Exercise directions
Please write out the complete listing that follows, exactly as it reads.

Data supplied
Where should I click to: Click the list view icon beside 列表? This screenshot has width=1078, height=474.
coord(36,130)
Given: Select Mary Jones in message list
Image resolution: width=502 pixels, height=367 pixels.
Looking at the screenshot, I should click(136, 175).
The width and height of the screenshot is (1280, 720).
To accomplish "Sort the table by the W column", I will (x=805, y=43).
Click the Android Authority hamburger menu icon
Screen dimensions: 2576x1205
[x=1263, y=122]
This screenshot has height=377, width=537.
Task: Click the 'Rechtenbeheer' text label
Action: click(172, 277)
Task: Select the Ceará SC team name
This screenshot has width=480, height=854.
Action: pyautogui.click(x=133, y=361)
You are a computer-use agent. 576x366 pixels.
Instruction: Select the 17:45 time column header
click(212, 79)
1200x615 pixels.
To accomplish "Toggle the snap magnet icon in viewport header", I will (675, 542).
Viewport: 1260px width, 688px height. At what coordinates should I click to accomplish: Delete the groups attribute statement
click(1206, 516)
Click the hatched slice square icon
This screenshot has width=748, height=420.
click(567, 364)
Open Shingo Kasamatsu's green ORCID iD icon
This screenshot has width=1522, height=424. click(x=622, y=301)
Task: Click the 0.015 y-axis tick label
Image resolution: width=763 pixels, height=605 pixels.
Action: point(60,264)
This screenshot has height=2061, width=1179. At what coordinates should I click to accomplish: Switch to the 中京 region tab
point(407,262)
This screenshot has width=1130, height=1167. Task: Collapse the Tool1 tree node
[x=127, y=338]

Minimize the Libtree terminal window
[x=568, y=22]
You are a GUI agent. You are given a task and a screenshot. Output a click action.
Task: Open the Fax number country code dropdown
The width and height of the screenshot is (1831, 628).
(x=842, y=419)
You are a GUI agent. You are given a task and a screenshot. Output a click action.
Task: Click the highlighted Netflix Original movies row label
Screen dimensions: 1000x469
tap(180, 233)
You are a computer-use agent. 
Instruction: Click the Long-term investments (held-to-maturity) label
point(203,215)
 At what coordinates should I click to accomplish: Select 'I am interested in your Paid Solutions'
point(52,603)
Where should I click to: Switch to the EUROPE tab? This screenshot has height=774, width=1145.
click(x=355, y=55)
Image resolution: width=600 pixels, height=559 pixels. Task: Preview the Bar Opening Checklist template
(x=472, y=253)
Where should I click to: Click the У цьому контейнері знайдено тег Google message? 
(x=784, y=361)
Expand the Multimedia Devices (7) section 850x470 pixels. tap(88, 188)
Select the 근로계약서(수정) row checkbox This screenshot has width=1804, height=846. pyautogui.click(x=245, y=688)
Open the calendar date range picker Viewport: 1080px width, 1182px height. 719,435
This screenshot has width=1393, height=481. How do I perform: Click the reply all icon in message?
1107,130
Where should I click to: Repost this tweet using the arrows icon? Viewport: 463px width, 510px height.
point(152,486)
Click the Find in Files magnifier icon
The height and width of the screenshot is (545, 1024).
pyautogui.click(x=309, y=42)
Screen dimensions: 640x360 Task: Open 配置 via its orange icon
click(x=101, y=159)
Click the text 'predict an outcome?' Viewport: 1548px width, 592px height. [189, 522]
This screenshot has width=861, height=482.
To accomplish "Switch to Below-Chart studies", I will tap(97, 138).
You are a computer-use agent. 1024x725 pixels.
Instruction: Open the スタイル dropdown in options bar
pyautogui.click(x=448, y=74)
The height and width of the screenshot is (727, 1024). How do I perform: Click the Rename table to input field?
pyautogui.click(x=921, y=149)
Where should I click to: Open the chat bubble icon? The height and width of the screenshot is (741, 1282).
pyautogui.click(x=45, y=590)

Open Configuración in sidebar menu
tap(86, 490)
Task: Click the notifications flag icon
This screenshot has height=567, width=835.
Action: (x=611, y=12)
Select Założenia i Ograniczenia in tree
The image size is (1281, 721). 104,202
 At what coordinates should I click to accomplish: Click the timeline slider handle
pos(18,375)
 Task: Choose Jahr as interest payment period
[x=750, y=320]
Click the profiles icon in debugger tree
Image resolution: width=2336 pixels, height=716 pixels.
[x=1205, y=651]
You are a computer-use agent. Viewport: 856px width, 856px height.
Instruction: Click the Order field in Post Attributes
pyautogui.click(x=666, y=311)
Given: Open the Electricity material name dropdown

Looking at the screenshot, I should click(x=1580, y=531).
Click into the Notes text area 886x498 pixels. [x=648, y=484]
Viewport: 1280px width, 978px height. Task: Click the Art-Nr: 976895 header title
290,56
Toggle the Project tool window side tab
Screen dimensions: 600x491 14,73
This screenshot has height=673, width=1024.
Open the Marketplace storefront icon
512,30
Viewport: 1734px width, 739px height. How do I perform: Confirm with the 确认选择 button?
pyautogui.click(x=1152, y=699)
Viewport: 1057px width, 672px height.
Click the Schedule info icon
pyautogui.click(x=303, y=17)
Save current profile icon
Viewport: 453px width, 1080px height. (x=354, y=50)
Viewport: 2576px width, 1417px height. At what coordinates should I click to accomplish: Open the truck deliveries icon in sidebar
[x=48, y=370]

Solution for this exercise
Where should I click to: Click the list view icon beside 列表? This screenshot has width=1078, height=474.
coord(36,130)
Given: Select Mary Jones in message list
Image resolution: width=502 pixels, height=367 pixels.
Looking at the screenshot, I should click(136, 175).
The width and height of the screenshot is (1280, 720).
To accomplish "Sort the table by the W column", I will (x=805, y=43).
Click the Android Authority hamburger menu icon
Screen dimensions: 2576x1205
[x=1263, y=122]
This screenshot has height=377, width=537.
Task: Click the 'Rechtenbeheer' text label
Action: click(172, 277)
Task: Select the Ceará SC team name
This screenshot has width=480, height=854.
Action: pyautogui.click(x=133, y=361)
You are a computer-use agent. 576x366 pixels.
Instruction: Select the 17:45 time column header
click(212, 79)
1200x615 pixels.
To accomplish "Toggle the snap magnet icon in viewport header", I will (675, 542).
Viewport: 1260px width, 688px height. At what coordinates should I click to accomplish: Delete the groups attribute statement
click(1206, 516)
Click the hatched slice square icon
This screenshot has width=748, height=420.
click(567, 364)
Open Shingo Kasamatsu's green ORCID iD icon
This screenshot has width=1522, height=424. click(x=622, y=301)
Task: Click the 0.015 y-axis tick label
Image resolution: width=763 pixels, height=605 pixels.
Action: point(60,264)
This screenshot has height=2061, width=1179. At what coordinates should I click to accomplish: Switch to the 中京 region tab
point(407,262)
This screenshot has width=1130, height=1167. Task: Collapse the Tool1 tree node
[x=127, y=338]

Minimize the Libtree terminal window
[x=568, y=22]
You are a GUI agent. You are given a task and a screenshot. Output a click action.
Task: Open the Fax number country code dropdown
The width and height of the screenshot is (1831, 628).
(x=842, y=419)
You are a GUI agent. You are given a task and a screenshot. Output a click action.
Task: Click the highlighted Netflix Original movies row label
Screen dimensions: 1000x469
tap(180, 233)
You are a computer-use agent. 
Instruction: Click the Long-term investments (held-to-maturity) label
point(203,215)
 At what coordinates should I click to accomplish: Select 'I am interested in your Paid Solutions'
point(52,603)
Where should I click to: Switch to the EUROPE tab? This screenshot has height=774, width=1145.
click(x=355, y=55)
Image resolution: width=600 pixels, height=559 pixels. Task: Preview the Bar Opening Checklist template
(x=472, y=253)
Where should I click to: Click the У цьому контейнері знайдено тег Google message? 
(x=784, y=361)
Expand the Multimedia Devices (7) section 850x470 pixels. tap(88, 188)
Select the 근로계약서(수정) row checkbox This screenshot has width=1804, height=846. pyautogui.click(x=245, y=688)
Open the calendar date range picker Viewport: 1080px width, 1182px height. 719,435
This screenshot has width=1393, height=481. How do I perform: Click the reply all icon in message?
1107,130
Where should I click to: Repost this tweet using the arrows icon? Viewport: 463px width, 510px height.
point(152,486)
Click the Find in Files magnifier icon
The height and width of the screenshot is (545, 1024).
pyautogui.click(x=309, y=42)
Screen dimensions: 640x360 Task: Open 配置 via its orange icon
click(x=101, y=159)
Click the text 'predict an outcome?' Viewport: 1548px width, 592px height. [189, 522]
This screenshot has width=861, height=482.
To accomplish "Switch to Below-Chart studies", I will tap(97, 138).
You are a computer-use agent. 1024x725 pixels.
Instruction: Open the スタイル dropdown in options bar
pyautogui.click(x=448, y=74)
The height and width of the screenshot is (727, 1024). How do I perform: Click the Rename table to input field?
pyautogui.click(x=921, y=149)
Where should I click to: Open the chat bubble icon? The height and width of the screenshot is (741, 1282).
pyautogui.click(x=45, y=590)

Open Configuración in sidebar menu
tap(86, 490)
Task: Click the notifications flag icon
This screenshot has height=567, width=835.
Action: (x=611, y=12)
Select Założenia i Ograniczenia in tree
The image size is (1281, 721). 104,202
 At what coordinates should I click to accomplish: Click the timeline slider handle
pos(18,375)
 Task: Choose Jahr as interest payment period
[x=750, y=320]
Click the profiles icon in debugger tree
Image resolution: width=2336 pixels, height=716 pixels.
[x=1205, y=651]
You are a computer-use agent. Viewport: 856px width, 856px height.
Instruction: Click the Order field in Post Attributes
pyautogui.click(x=666, y=311)
Given: Open the Electricity material name dropdown

Looking at the screenshot, I should click(x=1580, y=531).
Click into the Notes text area 886x498 pixels. [x=648, y=484]
Viewport: 1280px width, 978px height. Task: Click the Art-Nr: 976895 header title
290,56
Toggle the Project tool window side tab
Screen dimensions: 600x491 14,73
This screenshot has height=673, width=1024.
Open the Marketplace storefront icon
512,30
Viewport: 1734px width, 739px height. How do I perform: Confirm with the 确认选择 button?
pyautogui.click(x=1152, y=699)
Viewport: 1057px width, 672px height.
Click the Schedule info icon
pyautogui.click(x=303, y=17)
Save current profile icon
Viewport: 453px width, 1080px height. (x=354, y=50)
Viewport: 2576px width, 1417px height. At what coordinates should I click to accomplish: Open the truck deliveries icon in sidebar
[x=48, y=370]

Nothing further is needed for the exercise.